Cutting Salaries or Employee Reduction

Suppose that a negative on demand affects an economy and considerably reduces the sales of a determined company. The company is losing money, sot he administrators need to find a way of cutting costs. Around seventy percent of the total costs of this company are labor costs in salaries and payments. Naturally, the labor costs are an obvious objective for the cuts.

However, the administrators of the company realize that if they reduce the salaries, the employees will become angry and work less. In fact, their productivity can become so reduced that it can make the situation worse and harm the benefits of the company: production could go down so much that the sales reduce even more then the reduction of their work costs. All this to say that, cutting salaries is, simply not a good option.
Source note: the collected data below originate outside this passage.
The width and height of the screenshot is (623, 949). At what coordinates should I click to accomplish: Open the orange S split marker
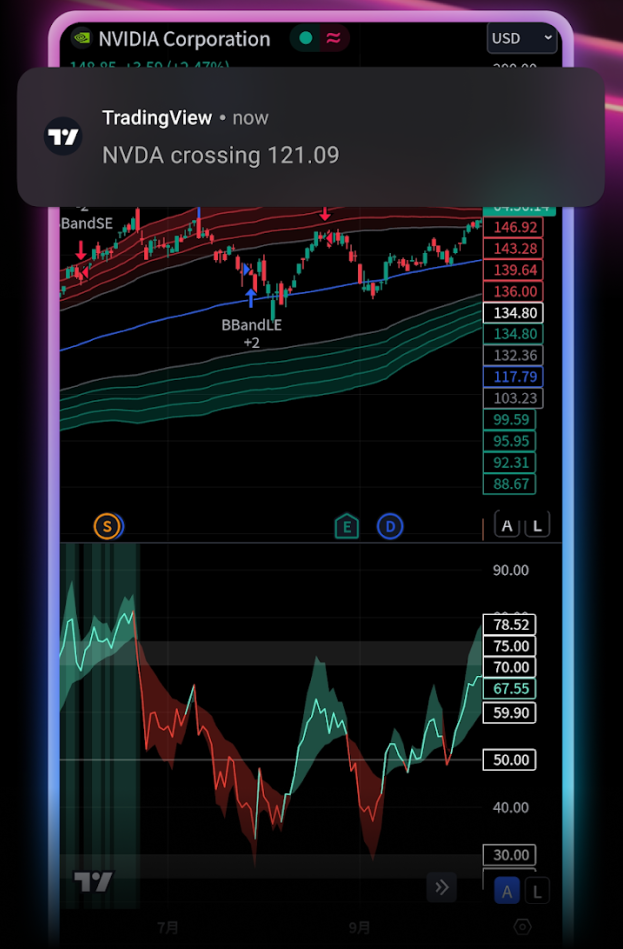[107, 526]
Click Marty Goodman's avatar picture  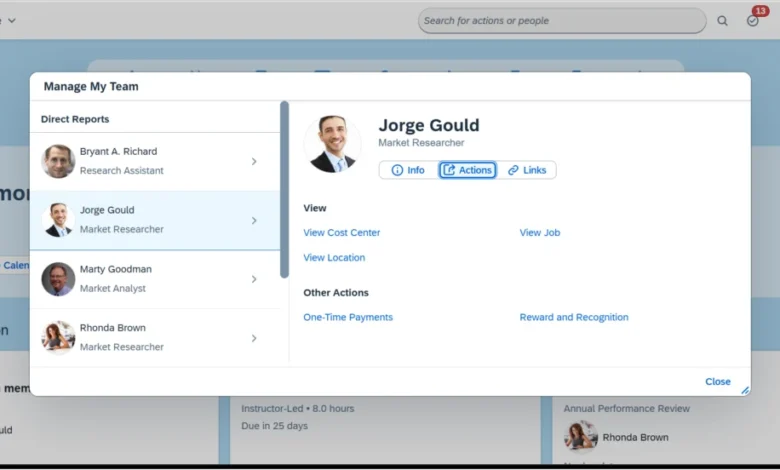pyautogui.click(x=58, y=279)
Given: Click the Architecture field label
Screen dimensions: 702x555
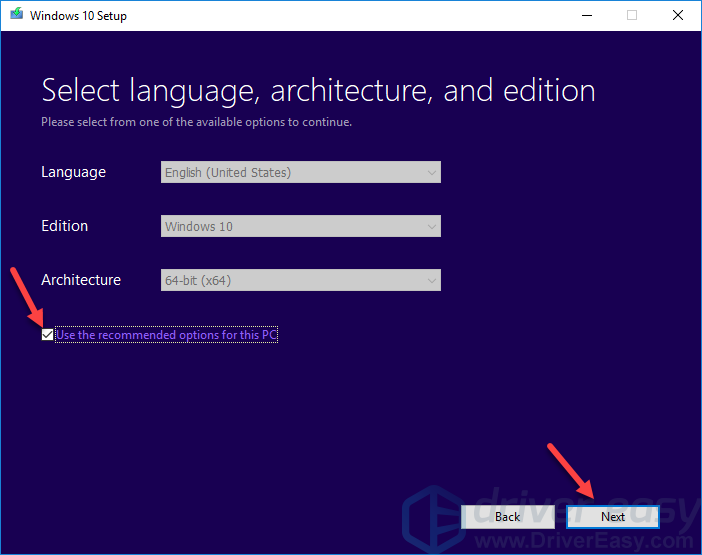Looking at the screenshot, I should [x=81, y=280].
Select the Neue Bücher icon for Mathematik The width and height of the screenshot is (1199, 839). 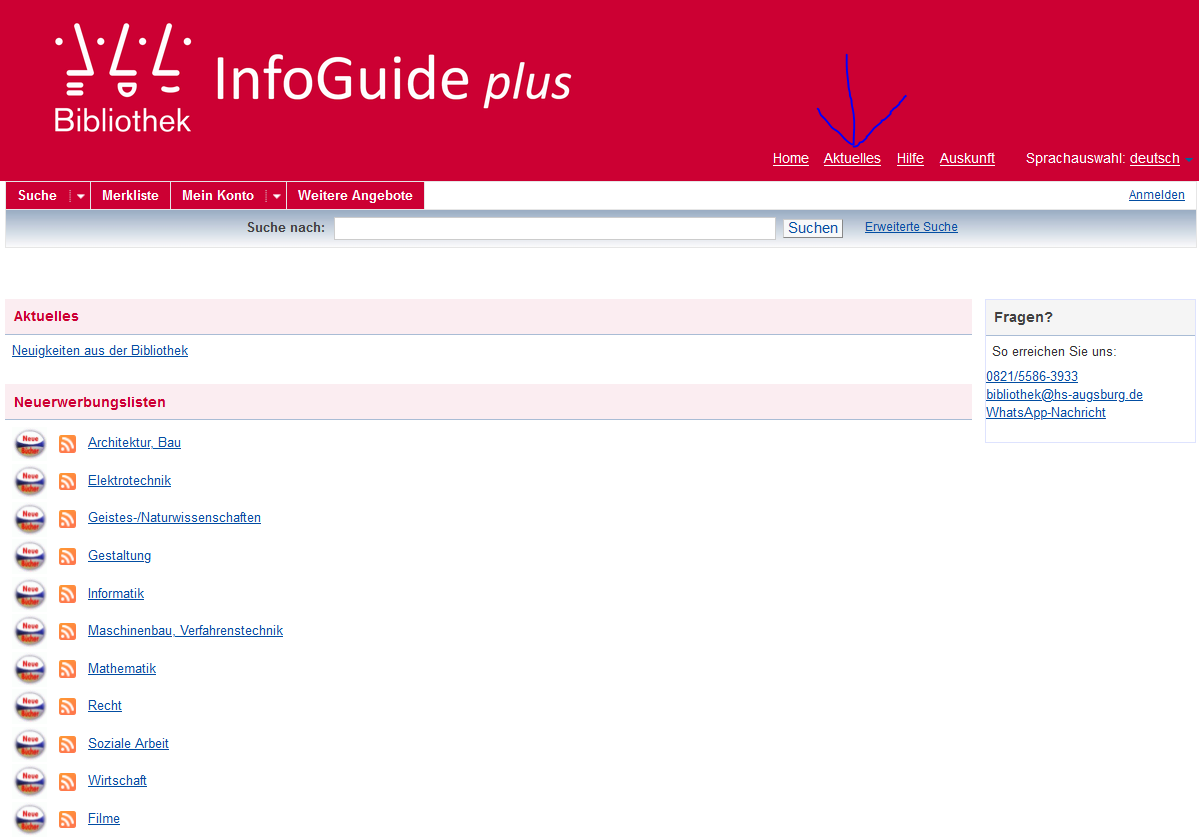(30, 669)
So, instead, the administrators decide to fire a big fraction of their work force to reduce labor costs. For example, if the sales went down by thirty-five or forty percent, it is possible that the company will fire thirty-five or forty percent of their work force. Nonetheless, the workers that keep their jobs get to maintain their salaries, so that they do not get mad and their productivity does not go down.

For these reasons, what can be seen during a recession is a great increase in unemployment but small cuts in the salaries. The fact that the administrators are not willing to cut the salaries has a disastrous secondary effect, which is that not reducing salaries makes it very difficult for the companies to lower the prices of the goods and services they sell.